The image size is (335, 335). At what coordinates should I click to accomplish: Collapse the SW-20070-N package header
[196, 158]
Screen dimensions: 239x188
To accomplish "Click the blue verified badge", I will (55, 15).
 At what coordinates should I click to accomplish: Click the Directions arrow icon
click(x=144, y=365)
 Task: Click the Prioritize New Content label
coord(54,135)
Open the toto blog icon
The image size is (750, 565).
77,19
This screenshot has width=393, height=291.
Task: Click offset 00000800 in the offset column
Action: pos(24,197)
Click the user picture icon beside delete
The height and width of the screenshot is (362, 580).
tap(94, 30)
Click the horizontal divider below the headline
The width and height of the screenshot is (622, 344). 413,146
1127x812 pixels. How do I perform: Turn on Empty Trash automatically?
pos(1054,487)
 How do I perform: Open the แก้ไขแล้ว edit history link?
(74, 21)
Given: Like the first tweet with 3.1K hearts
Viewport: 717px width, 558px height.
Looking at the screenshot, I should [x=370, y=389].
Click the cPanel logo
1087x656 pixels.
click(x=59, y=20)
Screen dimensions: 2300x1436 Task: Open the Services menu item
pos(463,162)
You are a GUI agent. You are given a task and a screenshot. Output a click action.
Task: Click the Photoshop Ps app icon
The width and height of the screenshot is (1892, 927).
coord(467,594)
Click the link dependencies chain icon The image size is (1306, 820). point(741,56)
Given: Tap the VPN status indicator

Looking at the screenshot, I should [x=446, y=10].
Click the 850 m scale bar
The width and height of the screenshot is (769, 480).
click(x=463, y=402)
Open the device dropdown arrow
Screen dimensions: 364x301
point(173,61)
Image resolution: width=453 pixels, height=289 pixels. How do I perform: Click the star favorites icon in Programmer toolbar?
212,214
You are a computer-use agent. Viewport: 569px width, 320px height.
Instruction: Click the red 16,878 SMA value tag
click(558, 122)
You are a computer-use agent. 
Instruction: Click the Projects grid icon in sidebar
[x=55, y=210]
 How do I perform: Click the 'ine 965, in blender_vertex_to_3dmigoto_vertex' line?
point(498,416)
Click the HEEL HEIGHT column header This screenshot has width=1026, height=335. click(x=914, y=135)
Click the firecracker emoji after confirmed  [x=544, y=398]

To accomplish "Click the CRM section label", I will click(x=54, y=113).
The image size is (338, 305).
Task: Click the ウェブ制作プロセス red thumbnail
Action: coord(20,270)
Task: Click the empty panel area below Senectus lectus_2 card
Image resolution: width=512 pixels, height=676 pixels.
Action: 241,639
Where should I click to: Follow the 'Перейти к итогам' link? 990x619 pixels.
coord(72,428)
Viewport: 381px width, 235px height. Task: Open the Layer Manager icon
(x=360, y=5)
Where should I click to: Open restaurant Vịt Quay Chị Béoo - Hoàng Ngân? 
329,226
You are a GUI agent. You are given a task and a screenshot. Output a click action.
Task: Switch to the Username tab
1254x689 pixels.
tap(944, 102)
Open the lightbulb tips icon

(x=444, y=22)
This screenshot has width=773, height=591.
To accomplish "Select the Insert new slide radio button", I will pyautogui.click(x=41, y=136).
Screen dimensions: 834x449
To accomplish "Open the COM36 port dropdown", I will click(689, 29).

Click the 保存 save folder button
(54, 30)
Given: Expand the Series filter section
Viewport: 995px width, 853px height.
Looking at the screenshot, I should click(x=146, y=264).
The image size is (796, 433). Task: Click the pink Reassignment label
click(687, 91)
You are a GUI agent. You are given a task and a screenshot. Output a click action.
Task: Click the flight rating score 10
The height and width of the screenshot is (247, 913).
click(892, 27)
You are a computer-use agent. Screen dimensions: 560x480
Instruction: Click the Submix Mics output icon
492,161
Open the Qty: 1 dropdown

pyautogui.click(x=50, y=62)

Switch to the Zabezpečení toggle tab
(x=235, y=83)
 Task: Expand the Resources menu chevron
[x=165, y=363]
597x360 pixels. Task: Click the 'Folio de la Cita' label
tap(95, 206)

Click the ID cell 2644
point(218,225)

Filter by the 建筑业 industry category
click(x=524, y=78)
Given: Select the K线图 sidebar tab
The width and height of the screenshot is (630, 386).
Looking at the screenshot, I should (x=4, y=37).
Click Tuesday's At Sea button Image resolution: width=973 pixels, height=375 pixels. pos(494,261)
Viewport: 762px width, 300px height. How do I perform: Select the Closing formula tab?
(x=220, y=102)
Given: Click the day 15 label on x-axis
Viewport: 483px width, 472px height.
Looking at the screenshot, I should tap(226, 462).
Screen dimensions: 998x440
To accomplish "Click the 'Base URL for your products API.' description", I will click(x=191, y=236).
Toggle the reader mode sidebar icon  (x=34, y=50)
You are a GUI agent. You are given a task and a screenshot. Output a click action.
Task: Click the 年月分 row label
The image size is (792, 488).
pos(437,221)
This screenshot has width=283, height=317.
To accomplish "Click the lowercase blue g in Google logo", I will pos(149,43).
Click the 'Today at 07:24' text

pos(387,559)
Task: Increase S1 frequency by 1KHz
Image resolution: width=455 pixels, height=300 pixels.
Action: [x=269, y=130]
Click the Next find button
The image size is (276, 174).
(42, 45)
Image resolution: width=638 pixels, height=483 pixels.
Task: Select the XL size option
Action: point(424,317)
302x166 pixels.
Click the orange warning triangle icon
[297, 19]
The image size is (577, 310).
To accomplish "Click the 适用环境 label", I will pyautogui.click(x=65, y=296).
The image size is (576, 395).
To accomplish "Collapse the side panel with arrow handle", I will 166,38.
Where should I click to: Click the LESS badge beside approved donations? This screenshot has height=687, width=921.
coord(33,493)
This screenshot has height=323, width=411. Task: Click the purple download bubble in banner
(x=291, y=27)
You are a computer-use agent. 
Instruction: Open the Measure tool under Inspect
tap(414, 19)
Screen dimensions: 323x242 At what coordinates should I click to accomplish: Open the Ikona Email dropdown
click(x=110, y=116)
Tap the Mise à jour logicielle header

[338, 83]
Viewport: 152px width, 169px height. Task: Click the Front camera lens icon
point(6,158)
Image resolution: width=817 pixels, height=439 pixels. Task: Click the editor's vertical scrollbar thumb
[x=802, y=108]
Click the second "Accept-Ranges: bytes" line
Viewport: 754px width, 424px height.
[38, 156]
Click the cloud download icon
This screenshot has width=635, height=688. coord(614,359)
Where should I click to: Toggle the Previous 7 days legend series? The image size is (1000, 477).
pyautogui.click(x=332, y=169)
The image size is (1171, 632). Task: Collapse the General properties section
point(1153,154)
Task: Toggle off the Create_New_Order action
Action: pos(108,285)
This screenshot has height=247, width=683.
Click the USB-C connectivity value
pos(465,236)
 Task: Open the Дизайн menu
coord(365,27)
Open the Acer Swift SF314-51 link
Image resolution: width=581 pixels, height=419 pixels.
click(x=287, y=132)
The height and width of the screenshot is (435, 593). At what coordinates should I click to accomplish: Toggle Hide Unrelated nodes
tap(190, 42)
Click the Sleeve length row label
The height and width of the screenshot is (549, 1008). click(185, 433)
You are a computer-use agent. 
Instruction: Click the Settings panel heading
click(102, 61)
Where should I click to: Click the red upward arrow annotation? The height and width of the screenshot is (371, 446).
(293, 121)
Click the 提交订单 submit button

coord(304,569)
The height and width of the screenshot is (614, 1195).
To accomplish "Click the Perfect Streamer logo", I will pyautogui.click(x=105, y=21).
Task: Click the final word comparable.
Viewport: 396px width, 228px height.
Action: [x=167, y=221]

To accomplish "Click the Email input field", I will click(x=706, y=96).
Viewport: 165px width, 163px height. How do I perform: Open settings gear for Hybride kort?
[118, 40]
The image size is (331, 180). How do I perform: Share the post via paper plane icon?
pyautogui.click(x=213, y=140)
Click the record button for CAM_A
====
> The task:
Return all of the entries above exactly as they stand.

> Task response:
The image size is (335, 335). At what coordinates should I click to accomplish: Collapse the SW-20070-N package header
[196, 158]
Screen dimensions: 239x188
To accomplish "Click the blue verified badge", I will (55, 15).
 At what coordinates should I click to accomplish: Click the Directions arrow icon
click(x=144, y=365)
 Task: Click the Prioritize New Content label
coord(54,135)
Open the toto blog icon
The image size is (750, 565).
77,19
This screenshot has width=393, height=291.
Task: Click offset 00000800 in the offset column
Action: pos(24,197)
Click the user picture icon beside delete
The height and width of the screenshot is (362, 580).
tap(94, 30)
Click the horizontal divider below the headline
The width and height of the screenshot is (622, 344). 413,146
1127x812 pixels. How do I perform: Turn on Empty Trash automatically?
pos(1054,487)
 How do I perform: Open the แก้ไขแล้ว edit history link?
(74, 21)
Given: Like the first tweet with 3.1K hearts
Viewport: 717px width, 558px height.
Looking at the screenshot, I should [x=370, y=389].
Click the cPanel logo
1087x656 pixels.
click(x=59, y=20)
Screen dimensions: 2300x1436 Task: Open the Services menu item
pos(463,162)
You are a GUI agent. You are given a task and a screenshot. Output a click action.
Task: Click the Photoshop Ps app icon
The width and height of the screenshot is (1892, 927).
coord(467,594)
Click the link dependencies chain icon The image size is (1306, 820). point(741,56)
Given: Tap the VPN status indicator

Looking at the screenshot, I should [x=446, y=10].
Click the 850 m scale bar
The width and height of the screenshot is (769, 480).
click(x=463, y=402)
Open the device dropdown arrow
Screen dimensions: 364x301
point(173,61)
Image resolution: width=453 pixels, height=289 pixels. How do I perform: Click the star favorites icon in Programmer toolbar?
212,214
You are a computer-use agent. Viewport: 569px width, 320px height.
Instruction: Click the red 16,878 SMA value tag
click(558, 122)
You are a computer-use agent. 
Instruction: Click the Projects grid icon in sidebar
[x=55, y=210]
 How do I perform: Click the 'ine 965, in blender_vertex_to_3dmigoto_vertex' line?
point(498,416)
Click the HEEL HEIGHT column header This screenshot has width=1026, height=335. click(x=914, y=135)
Click the firecracker emoji after confirmed  [x=544, y=398]

To accomplish "Click the CRM section label", I will click(x=54, y=113).
The image size is (338, 305).
Task: Click the ウェブ制作プロセス red thumbnail
Action: coord(20,270)
Task: Click the empty panel area below Senectus lectus_2 card
Image resolution: width=512 pixels, height=676 pixels.
Action: 241,639
Where should I click to: Follow the 'Перейти к итогам' link? 990x619 pixels.
coord(72,428)
Viewport: 381px width, 235px height. Task: Open the Layer Manager icon
(x=360, y=5)
Where should I click to: Open restaurant Vịt Quay Chị Béoo - Hoàng Ngân? 
329,226
You are a GUI agent. You are given a task and a screenshot. Output a click action.
Task: Switch to the Username tab
1254x689 pixels.
tap(944, 102)
Open the lightbulb tips icon

(x=444, y=22)
This screenshot has width=773, height=591.
To accomplish "Select the Insert new slide radio button", I will pyautogui.click(x=41, y=136).
Screen dimensions: 834x449
To accomplish "Open the COM36 port dropdown", I will click(689, 29).

Click the 保存 save folder button
(54, 30)
Given: Expand the Series filter section
Viewport: 995px width, 853px height.
Looking at the screenshot, I should click(x=146, y=264).
The image size is (796, 433). Task: Click the pink Reassignment label
click(687, 91)
You are a GUI agent. You are given a task and a screenshot. Output a click action.
Task: Click the flight rating score 10
The height and width of the screenshot is (247, 913).
click(892, 27)
You are a computer-use agent. Screen dimensions: 560x480
Instruction: Click the Submix Mics output icon
492,161
Open the Qty: 1 dropdown

pyautogui.click(x=50, y=62)

Switch to the Zabezpečení toggle tab
(x=235, y=83)
 Task: Expand the Resources menu chevron
[x=165, y=363]
597x360 pixels. Task: Click the 'Folio de la Cita' label
tap(95, 206)

Click the ID cell 2644
point(218,225)

Filter by the 建筑业 industry category
click(x=524, y=78)
Given: Select the K线图 sidebar tab
The width and height of the screenshot is (630, 386).
Looking at the screenshot, I should (x=4, y=37).
Click Tuesday's At Sea button Image resolution: width=973 pixels, height=375 pixels. pos(494,261)
Viewport: 762px width, 300px height. How do I perform: Select the Closing formula tab?
(x=220, y=102)
Given: Click the day 15 label on x-axis
Viewport: 483px width, 472px height.
Looking at the screenshot, I should tap(226, 462).
Screen dimensions: 998x440
To accomplish "Click the 'Base URL for your products API.' description", I will click(x=191, y=236).
Toggle the reader mode sidebar icon  (x=34, y=50)
You are a GUI agent. You are given a task and a screenshot. Output a click action.
Task: Click the 年月分 row label
The image size is (792, 488).
pos(437,221)
This screenshot has width=283, height=317.
To accomplish "Click the lowercase blue g in Google logo", I will pos(149,43).
Click the 'Today at 07:24' text

pos(387,559)
Task: Increase S1 frequency by 1KHz
Image resolution: width=455 pixels, height=300 pixels.
Action: [x=269, y=130]
Click the Next find button
The image size is (276, 174).
(42, 45)
Image resolution: width=638 pixels, height=483 pixels.
Task: Select the XL size option
Action: point(424,317)
302x166 pixels.
Click the orange warning triangle icon
[297, 19]
The image size is (577, 310).
To accomplish "Click the 适用环境 label", I will pyautogui.click(x=65, y=296).
The image size is (576, 395).
To accomplish "Collapse the side panel with arrow handle", I will 166,38.
Where should I click to: Click the LESS badge beside approved donations? This screenshot has height=687, width=921.
coord(33,493)
This screenshot has height=323, width=411. Task: Click the purple download bubble in banner
(x=291, y=27)
You are a computer-use agent. 
Instruction: Open the Measure tool under Inspect
tap(414, 19)
Screen dimensions: 323x242 At what coordinates should I click to accomplish: Open the Ikona Email dropdown
click(x=110, y=116)
Tap the Mise à jour logicielle header

[338, 83]
Viewport: 152px width, 169px height. Task: Click the Front camera lens icon
point(6,158)
Image resolution: width=817 pixels, height=439 pixels. Task: Click the editor's vertical scrollbar thumb
[x=802, y=108]
Click the second "Accept-Ranges: bytes" line
Viewport: 754px width, 424px height.
[38, 156]
Click the cloud download icon
This screenshot has width=635, height=688. coord(614,359)
Where should I click to: Toggle the Previous 7 days legend series? The image size is (1000, 477).
pyautogui.click(x=332, y=169)
The image size is (1171, 632). Task: Collapse the General properties section
point(1153,154)
Task: Toggle off the Create_New_Order action
Action: pos(108,285)
This screenshot has height=247, width=683.
Click the USB-C connectivity value
pos(465,236)
 Task: Open the Дизайн menu
coord(365,27)
Open the Acer Swift SF314-51 link
Image resolution: width=581 pixels, height=419 pixels.
click(x=287, y=132)
The height and width of the screenshot is (435, 593). At what coordinates should I click to accomplish: Toggle Hide Unrelated nodes
tap(190, 42)
Click the Sleeve length row label
The height and width of the screenshot is (549, 1008). click(185, 433)
You are a computer-use agent. 
Instruction: Click the Settings panel heading
click(102, 61)
Where should I click to: Click the red upward arrow annotation? The height and width of the screenshot is (371, 446).
(293, 121)
Click the 提交订单 submit button

coord(304,569)
The height and width of the screenshot is (614, 1195).
To accomplish "Click the Perfect Streamer logo", I will pyautogui.click(x=105, y=21).
Task: Click the final word comparable.
Viewport: 396px width, 228px height.
Action: [x=167, y=221]

To accomplish "Click the Email input field", I will click(x=706, y=96).
Viewport: 165px width, 163px height. How do I perform: Open settings gear for Hybride kort?
[118, 40]
The image size is (331, 180). How do I perform: Share the post via paper plane icon?
pyautogui.click(x=213, y=140)
Click the record button for CAM_A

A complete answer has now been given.